La fase della ricerca è fondamentale ma per un blogger ci sono degli ostacoli da superare. Innanzitutto la percezione del valore del blog da parte del committente. Nonostante si proclami oramai da anni che content is the king, il blogger si trova ancora a dover combattere contro i mulini a vento quando cerca di far capire in che modo va gestito il workflow della produzione dei contenuti. 

Nella maggior parte delle aziende l’opinione comune è quella che la fase della scrittura e quindi della creazione dei contenuti sia la più semplice. Cosa può mai servire ad un blogger? Un pc e la sua abilità creativa.
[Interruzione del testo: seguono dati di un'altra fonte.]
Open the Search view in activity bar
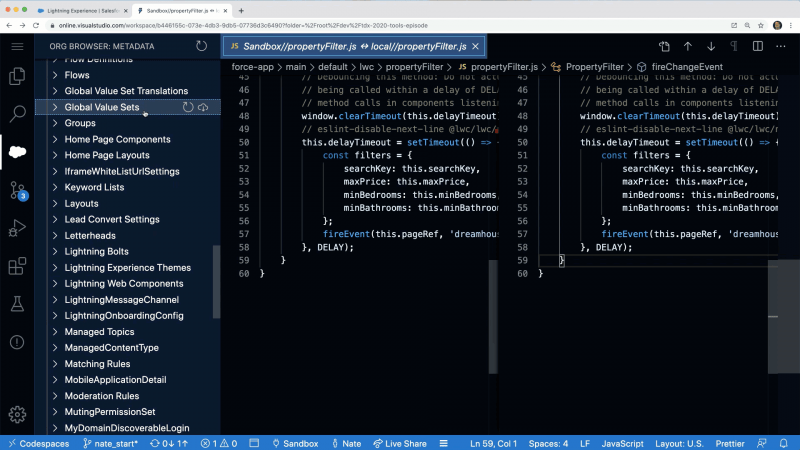The width and height of the screenshot is (800, 450). [x=17, y=114]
È come se il cervello del blogger fosse un pozzo onnisciente, un cilindro magico da cui estrarre contenuti ad hoc all’occorrenza.

Mi è capitato infatti di dover trattare  argomenti difficilissimi abbandonata a me stessa, tra le quattro mura della mia location lavorativa senza poter chiedere una briciola di informazione a nessuno.

La fase della ricerca è quindi fondamentale e altrettanto complicata. Cerchiamo di capire cosa succede nella vita reale. Il primo step che devi fare anche se il più delle volte farai un buco nell’acqua è quello di rivolgerti al committente e chiedergli tutte le news che ha su quel determinato topic (prodotto/servizio che sia). 

Se lavori per un’agenzia il più delle volte ti rifila il leaflet dell’azienda, composto da al massimo un paio di paginette in cui sono sintetizzati al massimo i prodotti e i servizi. Se sei fortunato ti consegna una brochure di 24 pagine con una postilla: questa brochure è stata fatta dall’agenzia precedente e il proprietario dell’azienda non è molto soddisfatto perché i prodotti sono spiegati male. Bene! È come un cane che si morde la coda. E a te non resta che leggere quel materiale e poi fare di testa tua.

Se invece hai il contatto diretto con l’azienda di cui devi scrivere, fai attenzione al tuo referente, accertati che sia per l’azienda una fonte autorevole, in modo da non essere costretto a cambiare quello che hai scritto in base all’interlocutore aziendale che lo legge.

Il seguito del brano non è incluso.